Method First, a novel output redefinition-based dynamic transformation method is proposed to address the absence of relative degree in underactuated USV systems, thereby simplifying the control design process. Subsequently, a distributed target velocity observer is designed to estimate the unknown velocity of moving targets. Based on the estimated target velocity, a distributed target tracking control strategy is developed by integrating affine transformation theory with backstepping control to enable agile tracking of moving targets. To address unknown model parameters and external disturbances, an adaptive law is constructed using the minimal learning parameter (MLP) technique and radial basis function neural network (RBFNN) for online estimation.

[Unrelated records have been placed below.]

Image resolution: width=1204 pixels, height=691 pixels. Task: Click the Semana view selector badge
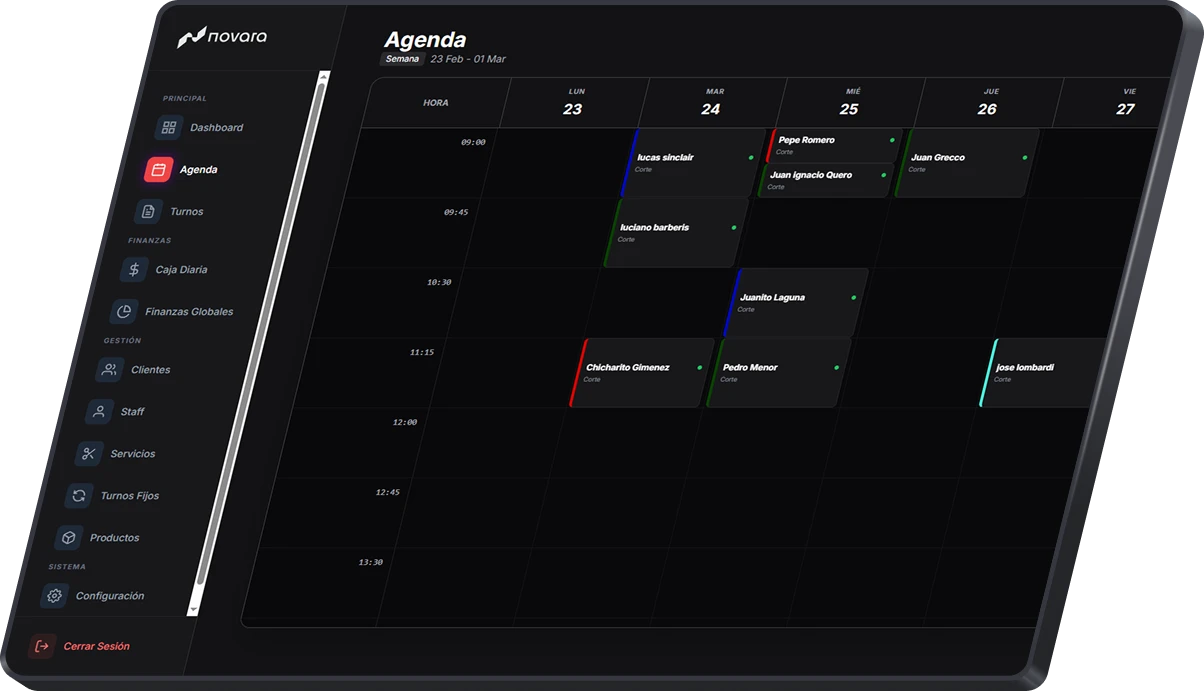point(403,59)
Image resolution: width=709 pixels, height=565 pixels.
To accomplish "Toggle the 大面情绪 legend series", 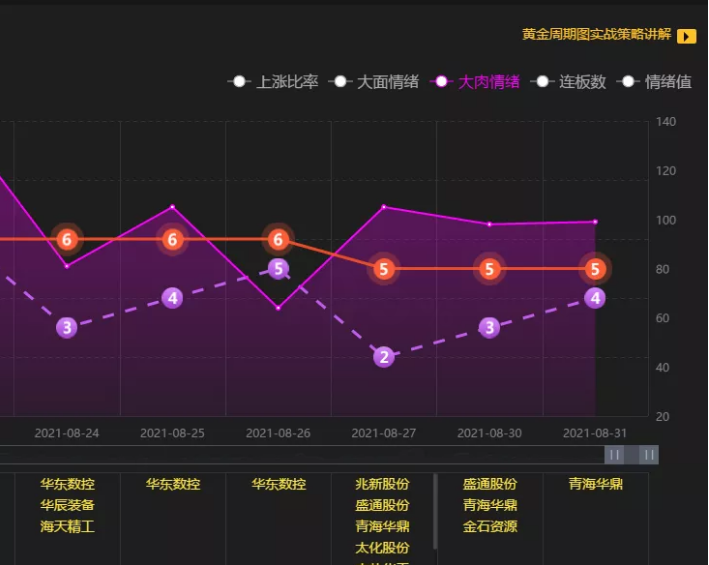I will point(374,82).
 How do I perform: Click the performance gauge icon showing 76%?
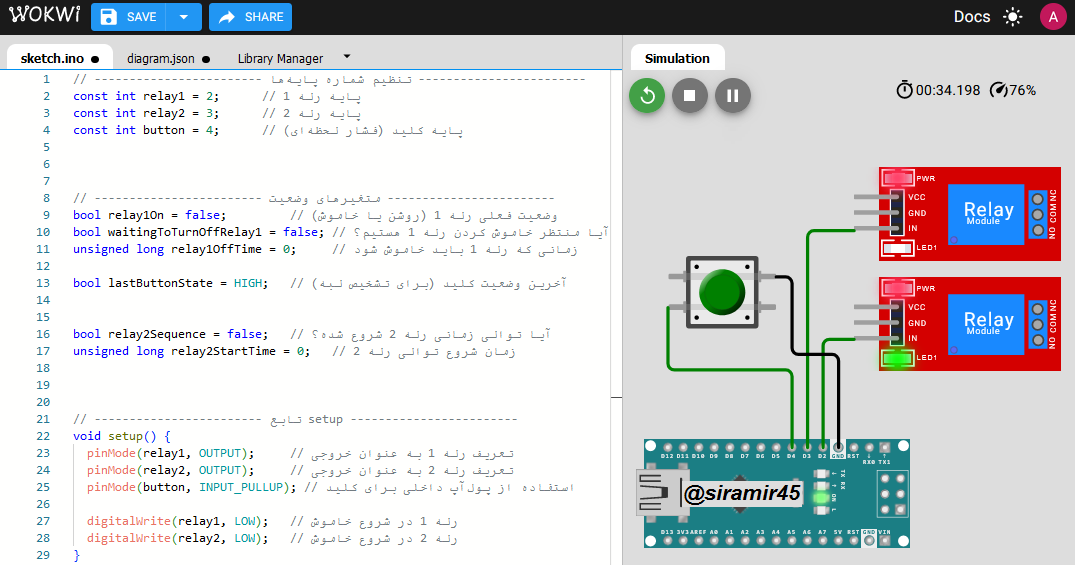998,90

Results Simulation results demonstrate that the proposed control method enables effective tracking of moving targets in irregular environments. When targets navigate through narrow passages, the multi-USV system flexibly adjusts its formation to avoid obstacles, exhibiting both robustness and flexibility.
Conclusion The proposed affine transformation-based control method enhances both the flexibility and safety of multi-USV systems in tracking moving targets within irregular environments. This work provides a significant advancement in distributed cooperative control strategies for multi-USV systems and offers practical value for maritime surveillance and rescue operations.